Records supplied: Begin
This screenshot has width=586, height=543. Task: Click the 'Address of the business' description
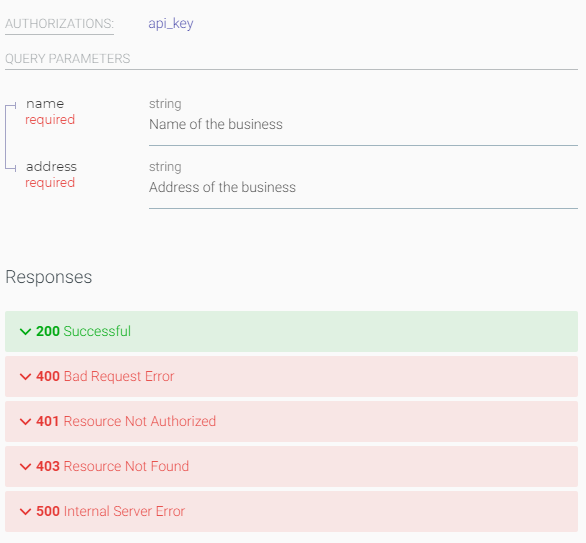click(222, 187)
Records supplied: End
Records supplied: Begin
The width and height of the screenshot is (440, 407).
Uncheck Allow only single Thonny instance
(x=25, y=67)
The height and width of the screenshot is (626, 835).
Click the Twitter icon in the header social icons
Records supplied: End
# What is required
Both the line containing "Uncheck Allow only single Thonny instance" and the line containing "Click the Twitter" belong in the answer. Print them and every line above that falls between them exactly, and no others.

# Exercise output
Uncheck Allow only single Thonny instance
(x=25, y=67)
The height and width of the screenshot is (626, 835).
Click the Twitter icon in the header social icons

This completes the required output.